The effects of values education are not easily measurable. In data-driven education systems, this can mean that these effects are not valued, and so less time is spent thinking about and developing students’ traits and behaviours. Some say that this is how it should be – school is about making kids cleverer, and nothing else.
I think this is an oversight, for two reasons. The first is instrumental; that by deliberately developing student traits of studiousness and resilience, and visibly valuing effort and perseverance, you can increase those more measurable things like grades. Of course there are better and worse ways of doing this, and research should inform the introduction of any such programmes. But unless you believe that studiousness and resilience are 100% genetic, you will agree that there is potential for them to be influenced by a child’s environment, which is at least partly within our control as educators.

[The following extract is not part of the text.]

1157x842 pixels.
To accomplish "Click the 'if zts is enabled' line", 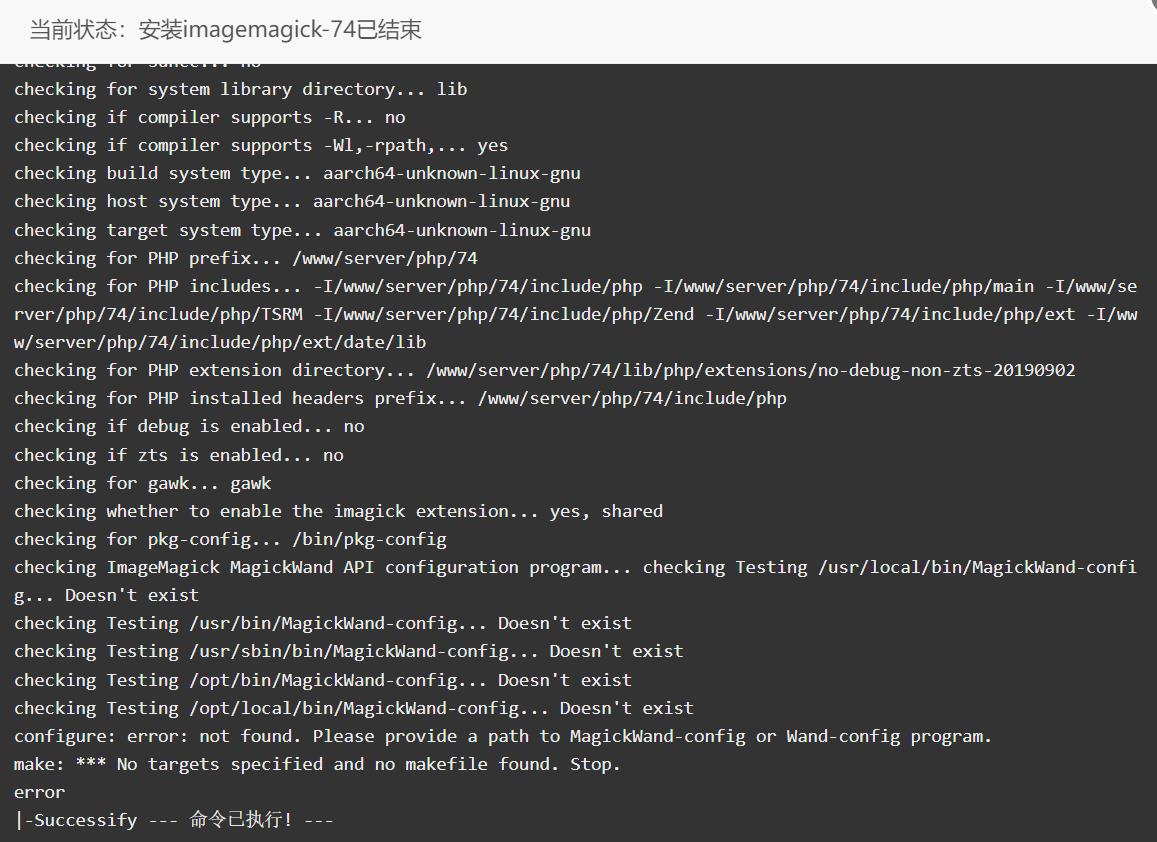I will (x=179, y=455).
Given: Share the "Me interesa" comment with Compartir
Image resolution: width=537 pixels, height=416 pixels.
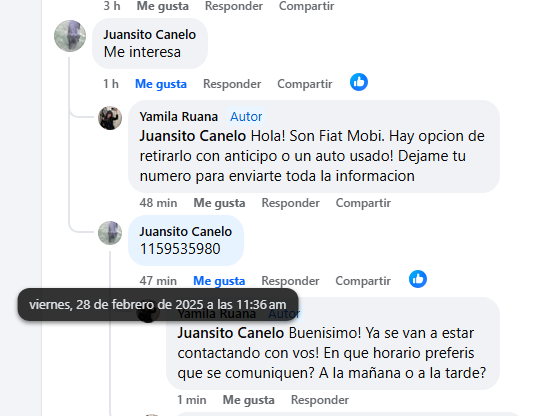Looking at the screenshot, I should click(304, 84).
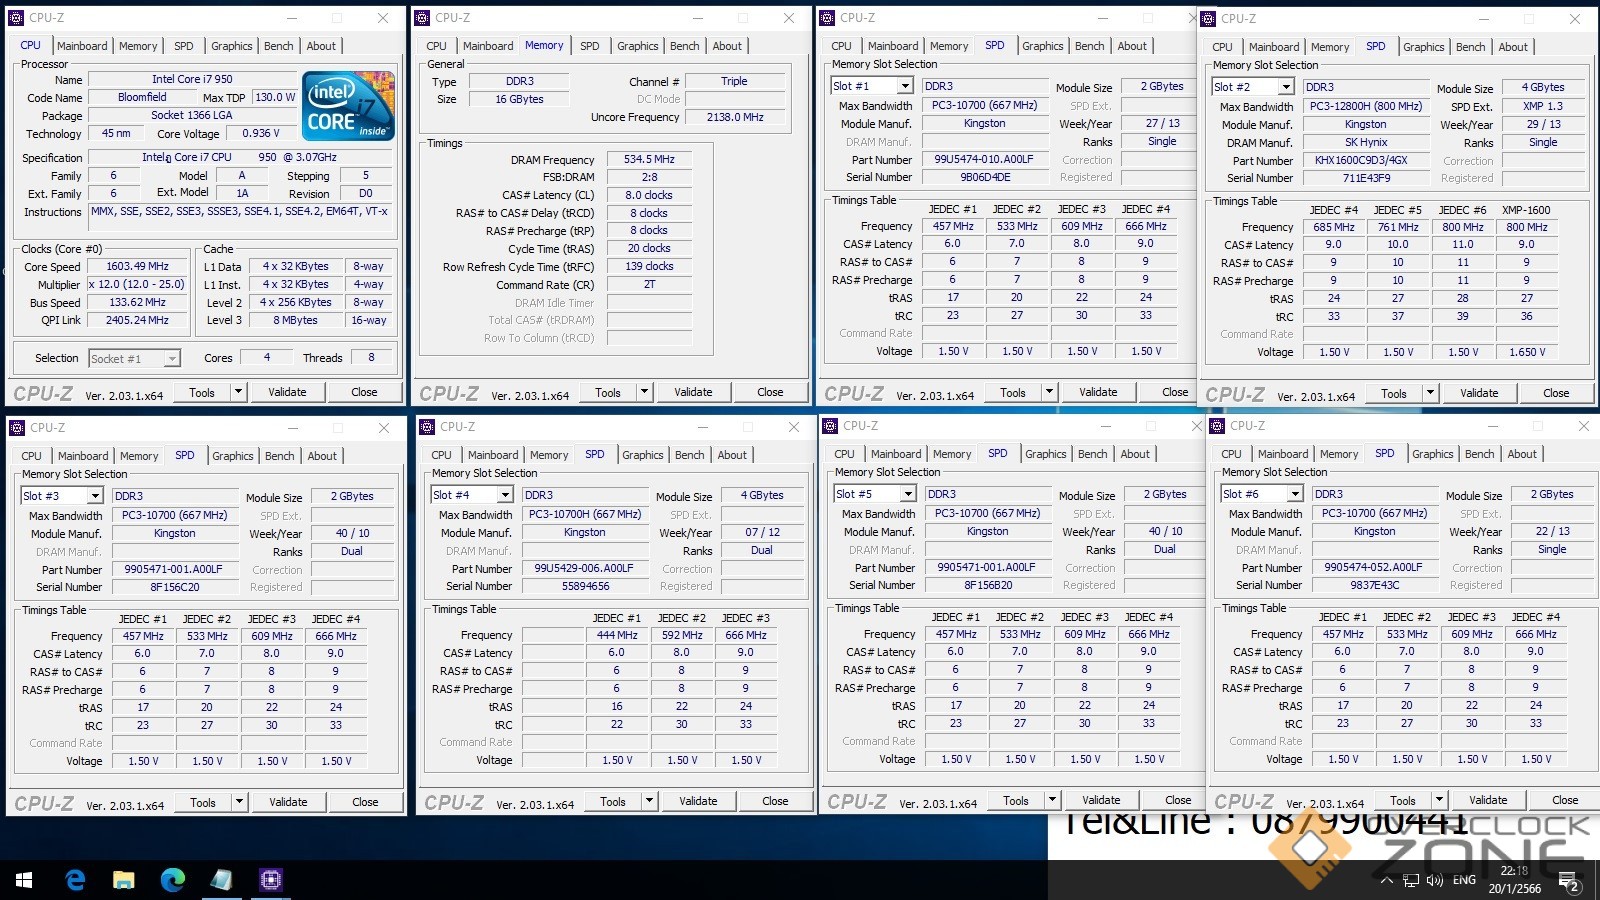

The second is more fundamental. While I was in Japan, I visited the Peace Memorial Museum in Hiroshima. As you can imagine, this was an immensely moving and troubling experience, and it made me reflect on the goals of education. Nuclear technology is sophisticated, and was invented by learned individuals that would have scored highly on Maths and Science exams. But what good is knowledge if it is used for destructive purposes? And what good is it for a child to know all their times tables if their house is destroyed in a nuclear blast? We need to talk about these things with our children so that we avoid the mistakes of the past. Moral education is important, even if the effects of that education are not seen until many years later, when someone decides not to push the big red button.